Cisco predicts that the biggest driver for the traffic increase will come from video traffic, which will account for roughly 64% of all mobile data traffic in 2013. In 2008, video traffic averaged around 13,000 TB per month, or roughly 39% of all mobile traffic. By 2013, video traffic will increase by more than 100 times and will average around 1.3 million TB per month, Cisco projects. (Read a story in that Cisco announces a string of WiMAX deals in Eastern Europe.)
From a device perspective, Cisco says handsets and laptops with speeds of higher than current 3G speeds will account for 80% of all mobile traffic by 2013. Cisco says the advent of smartphones and laptops with 3G aircards will lead to an explosion of mobile data traffic over the next five years, as an iPhone typically generates 30 times the mobile data traffic of a basic-feature phone, while a laptop generates 450 times the mobile data traffic as a basic-feature phone.
Cisco says the most interesting applications for current mobile 3G capabilities include mobile TV, a “light version” of video conferencing, basic video games and basic e-mail, SMS and Web browsing.
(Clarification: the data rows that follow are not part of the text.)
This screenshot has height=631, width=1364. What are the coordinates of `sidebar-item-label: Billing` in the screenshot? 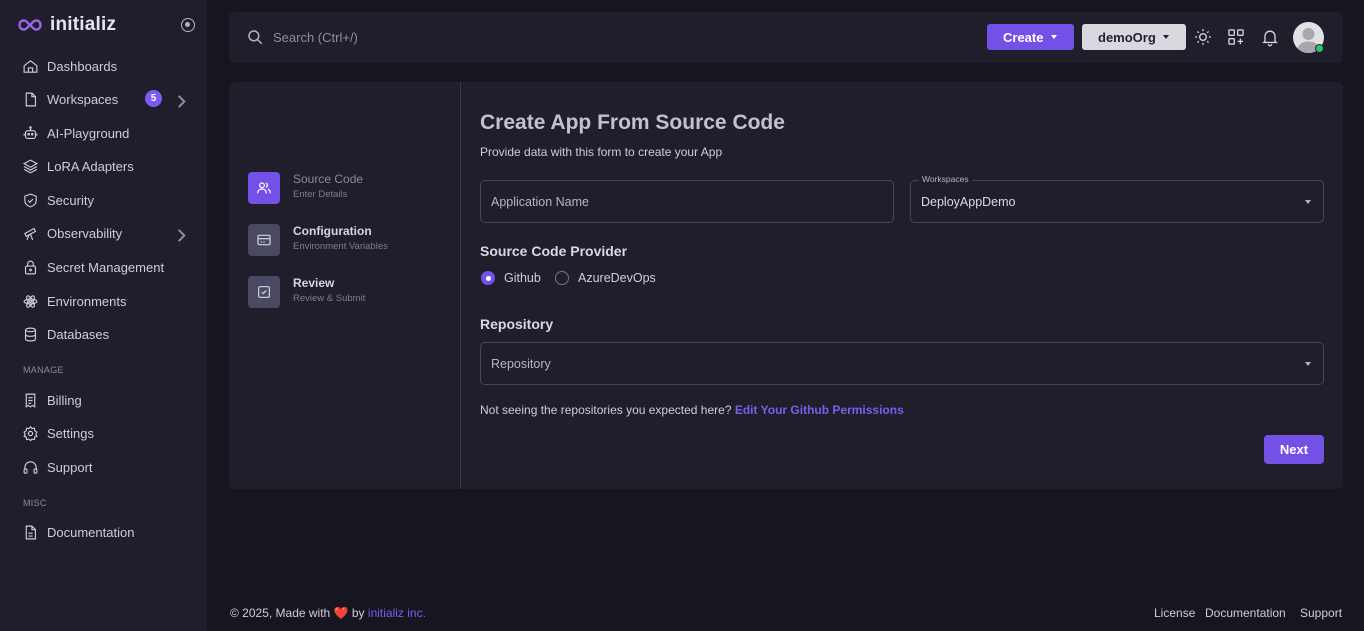 It's located at (64, 400).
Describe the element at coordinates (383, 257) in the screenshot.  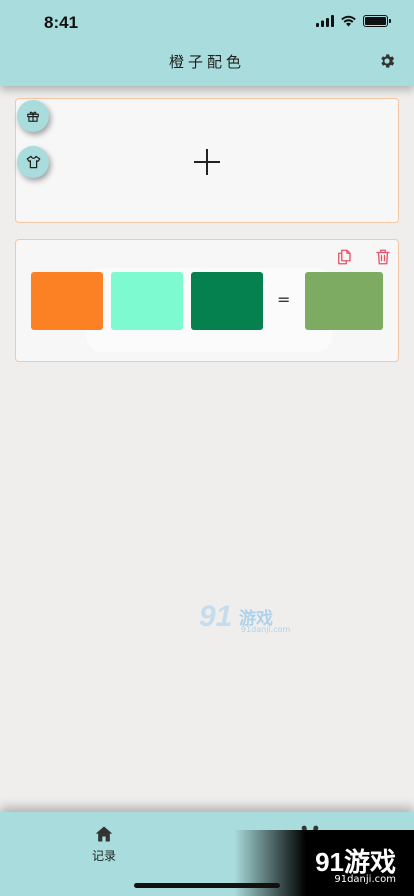
I see `trash-icon` at that location.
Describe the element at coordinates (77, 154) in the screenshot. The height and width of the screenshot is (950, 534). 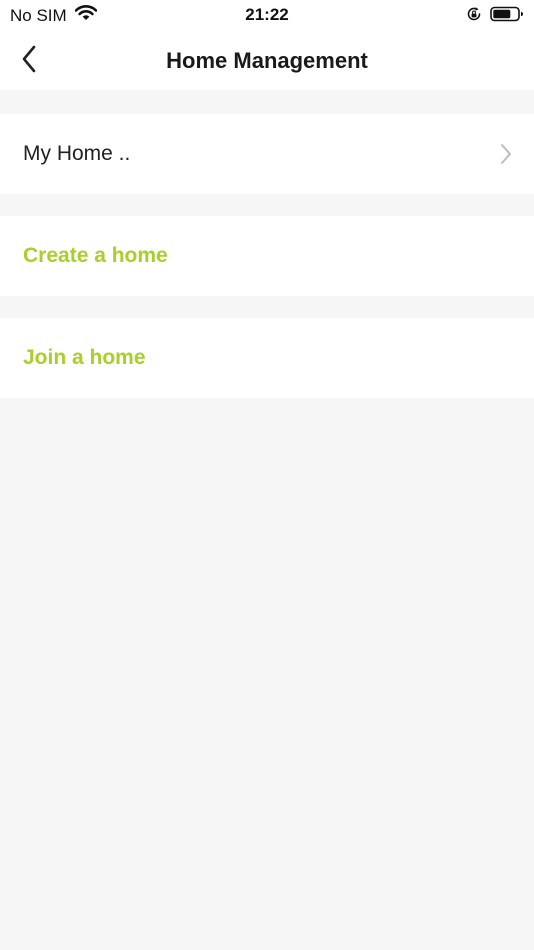
I see `home-name: My Home ..` at that location.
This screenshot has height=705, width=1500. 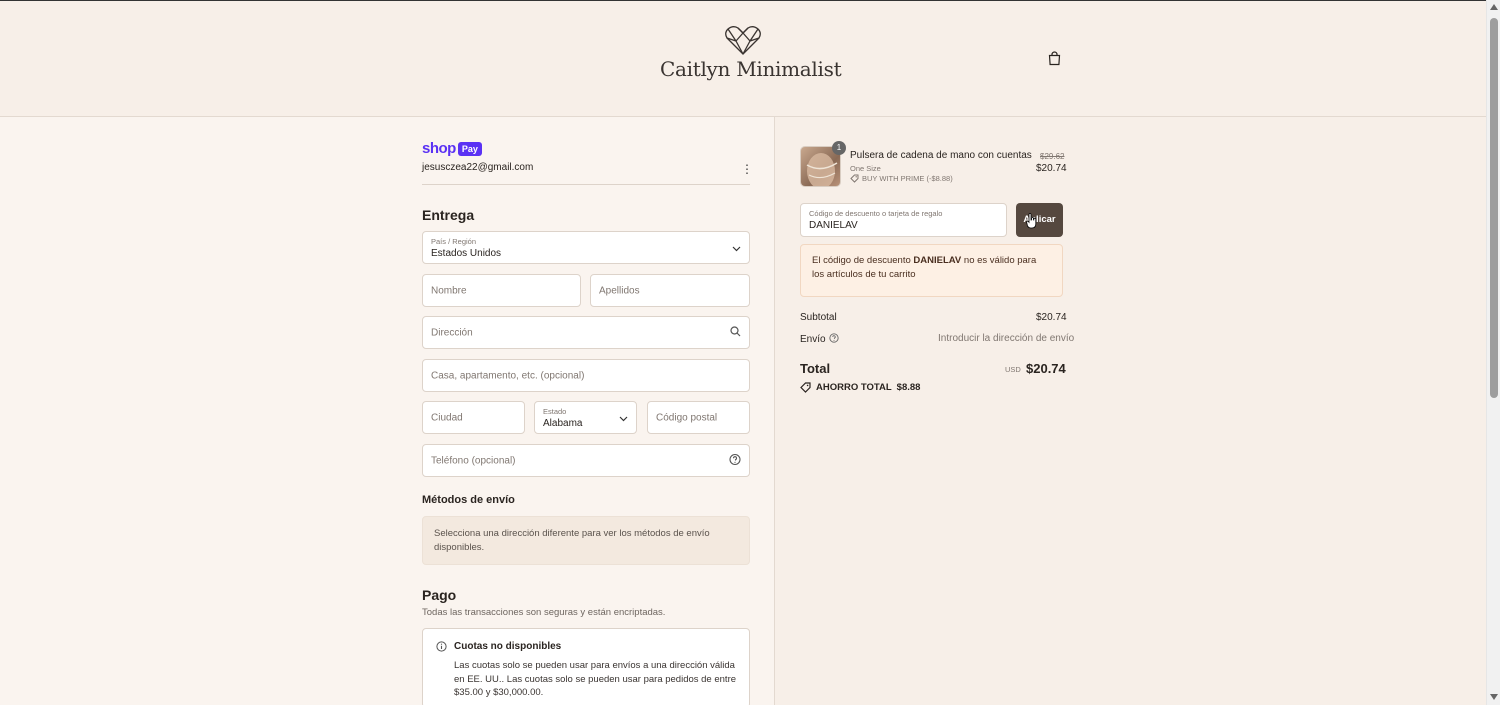 I want to click on store-logo: Caitlyn Minimalist, so click(x=751, y=53).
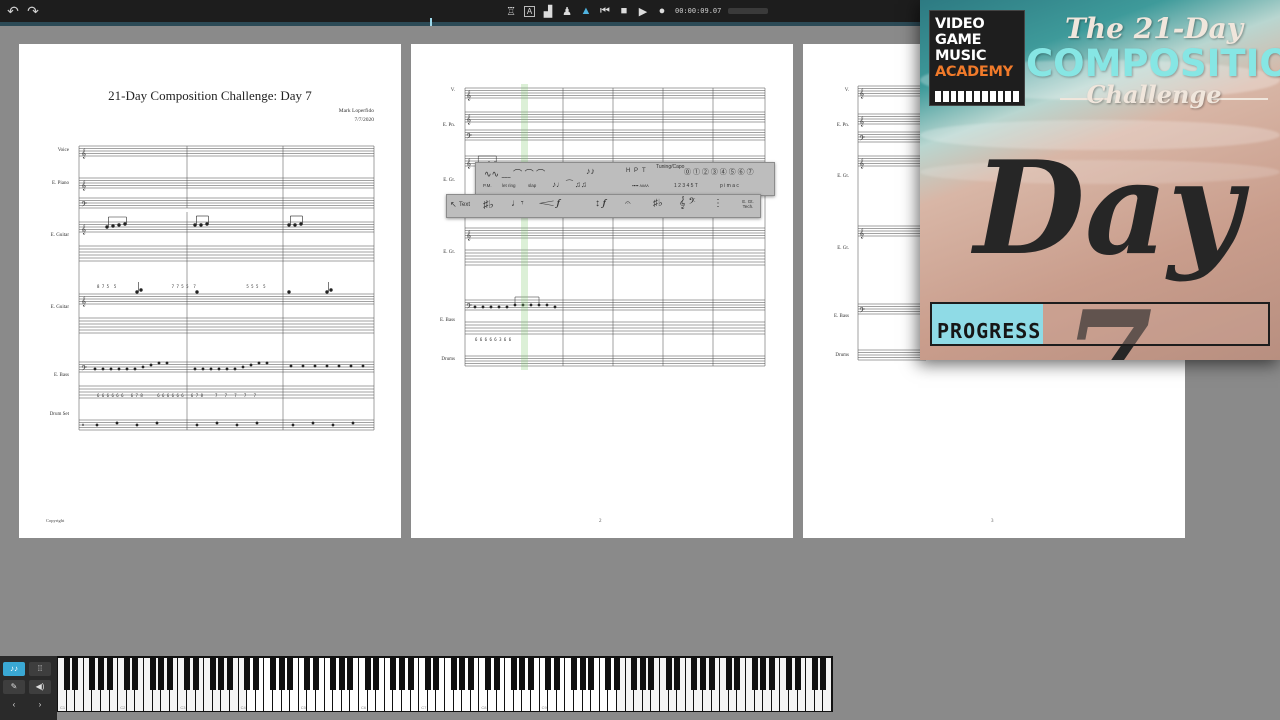 The width and height of the screenshot is (1280, 720). I want to click on finger-number-buttons: 1 2 3 4 5 T, so click(686, 186).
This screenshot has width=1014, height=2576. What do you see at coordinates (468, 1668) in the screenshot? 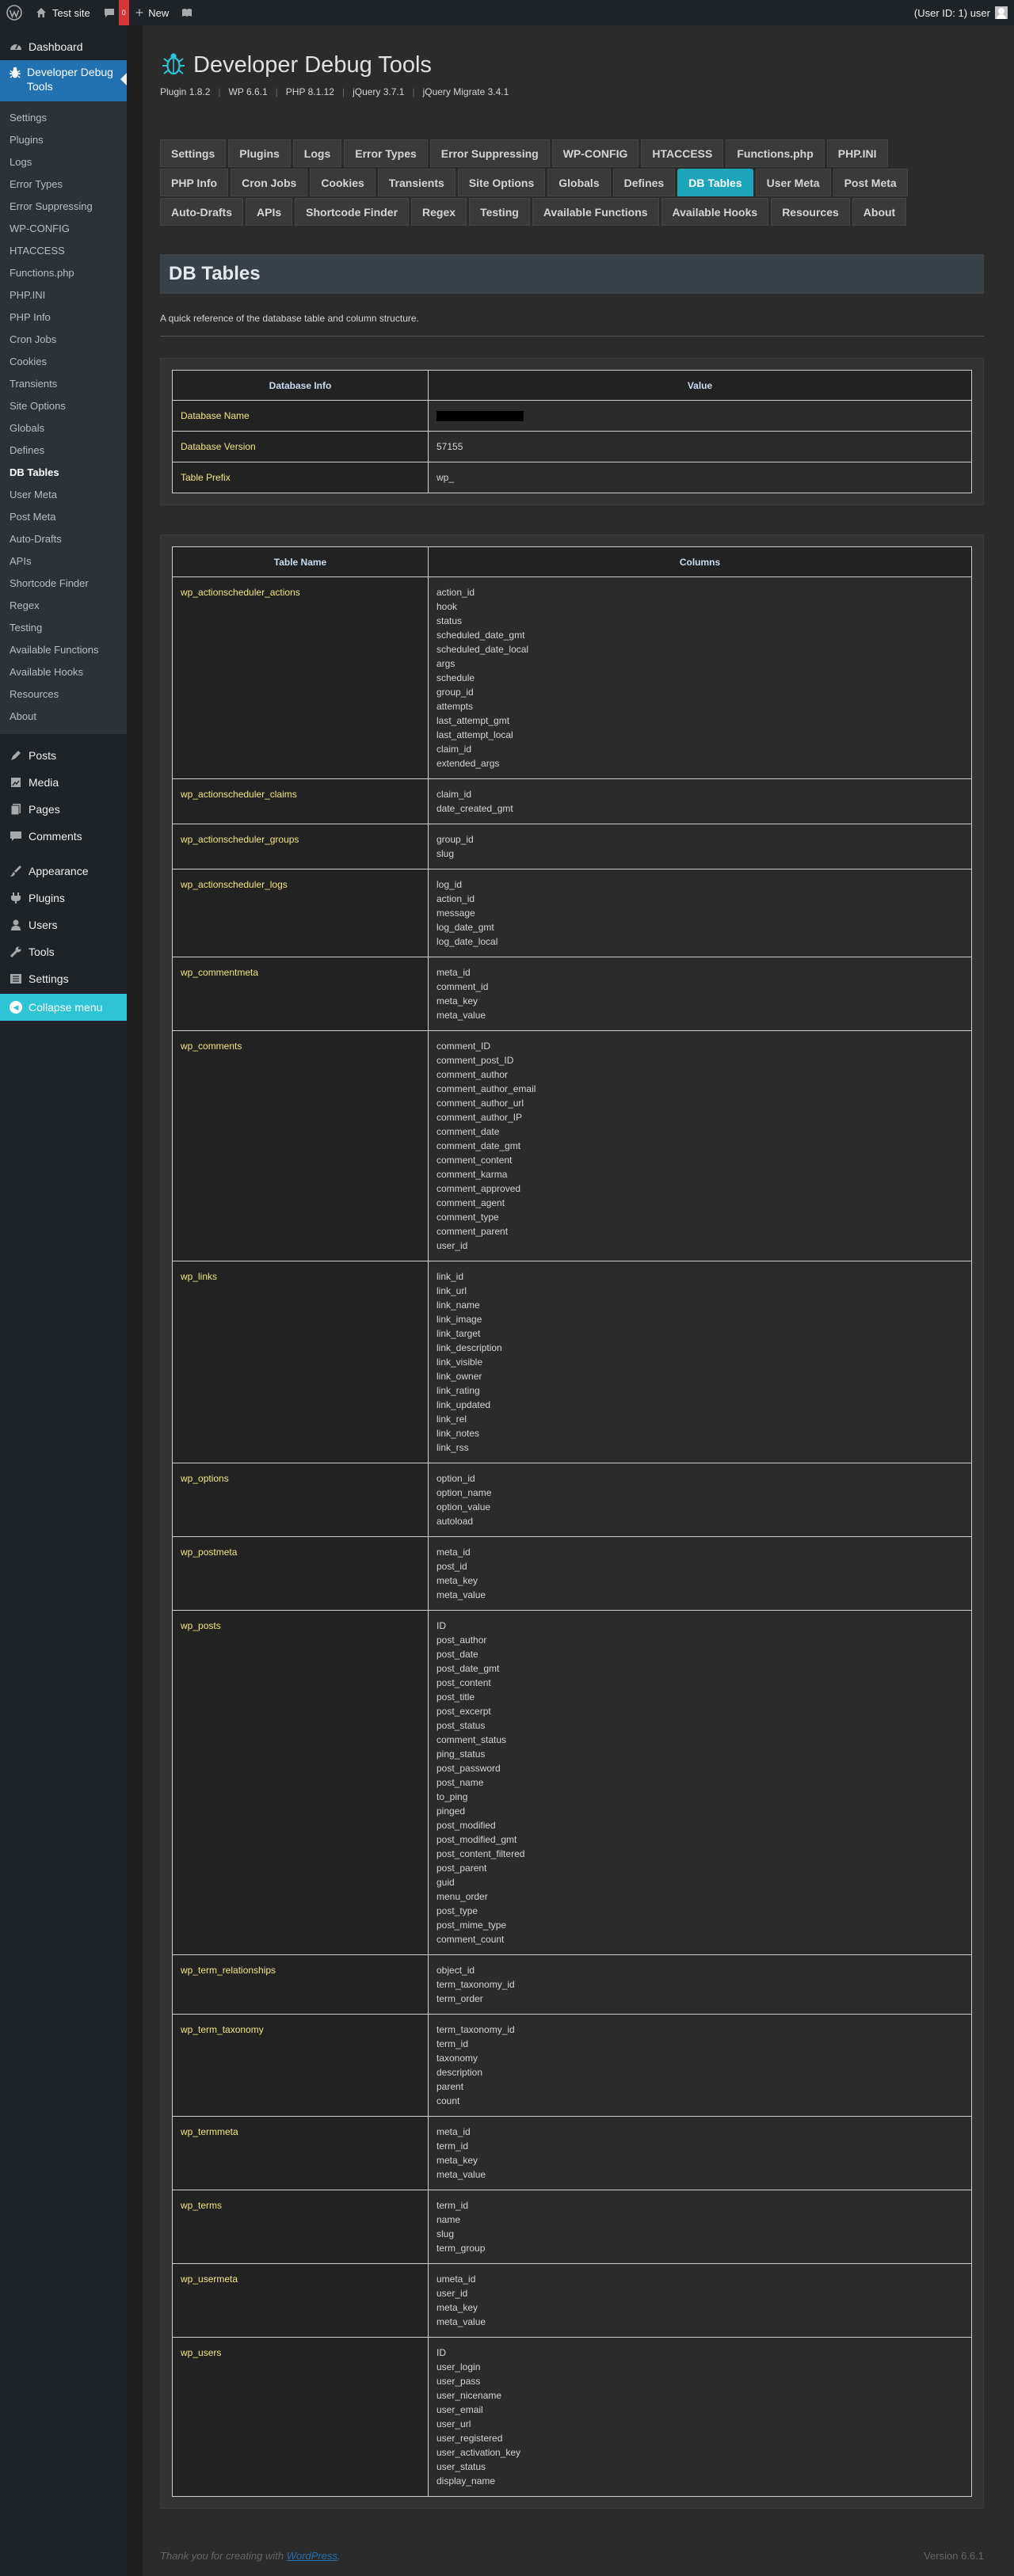
I see `column-name: post_date_gmt` at bounding box center [468, 1668].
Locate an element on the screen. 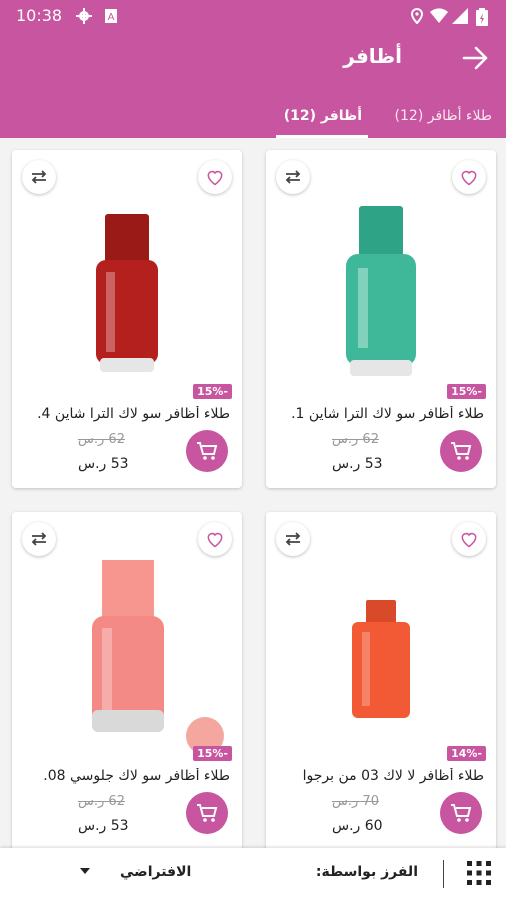  sort-dropdown: الافتراضي is located at coordinates (156, 872).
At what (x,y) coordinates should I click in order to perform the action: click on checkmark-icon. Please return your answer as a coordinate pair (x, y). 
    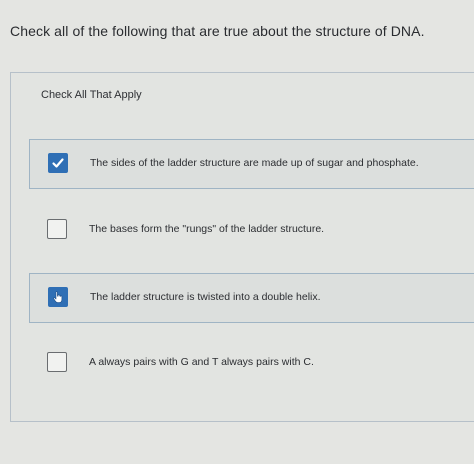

More complex mobile applications, such as telemedicine, interactive gaming and mobile education systems, won't be realistically available until carriers begin launching more of their 4G network offerings next decade. By 2015, Cisco says a wide array of devices will be hooked up to mobile broadband networks, including mobile game tablets, video cameras and television sets.
A recent study by mobile browser developer Opera Software showed that data traffic sent to mobile phones jumped 463% in November 2008 as compared with November 2007, and that page views on mobile devices were up by 303% over the same period.